The impact of CRs on agencies can be significant, particularly when there is a series of short-term CRs.

First, the bite-size allocations do not align with how agency programs are run because funding is not obligated evenly throughout the year. Some programs, for instance, may front-load obligating funds early in the fiscal year to secure low cost contracts; they cannot do so under a CR.

Second, most CRs do not permit new programs to start stalling new policy initiatives.

Finally, new hiring is often suspended since future funding is not known. The cumulative effect of these inefficiencies on programs can sometimes take months to correct.

Yet, despite the challenges of a CR, the executive branch has become quite adept at operating under them. This year was the ultimate test. Most of the executive branch operated under CRs into April. The White House warned of disruptions of public services but they never materialized. As the executive branch has learned how to operate under a CR, an unintended consequence has been reducing the urgency for Congress to pass budgets on time.

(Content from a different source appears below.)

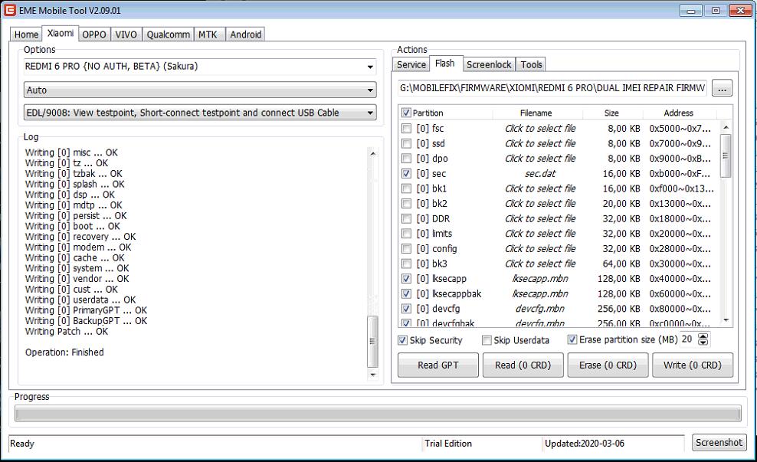
Task: Click the browse (...) firmware folder button
Action: 721,88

Put another way, the consequences of a CR for the executive branch are difficult for the public to discern. This has contributed to the emerging norm of the CR.

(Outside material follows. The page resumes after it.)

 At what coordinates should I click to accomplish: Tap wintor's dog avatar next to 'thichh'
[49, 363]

As mentioned, the outlook for the 2012 budget does not look good. The White House and Congress could negotiate a budget deal but there is not a lot of time. We may well end up in familiar territory. The House and Senate Committees on Appropriations, which like their executive branch counterparts have mastered the art of the CR, may end up drafting CRs as the new fiscal year begins.

Those frustrated by CRs should embrace the horror because CRs are the new normal.

The writer is a federal employee who has worked for executive branch agencies, the Executive Office of the President, and Congress. The views and opinions of the writer are his solely and are independent from the United States Government.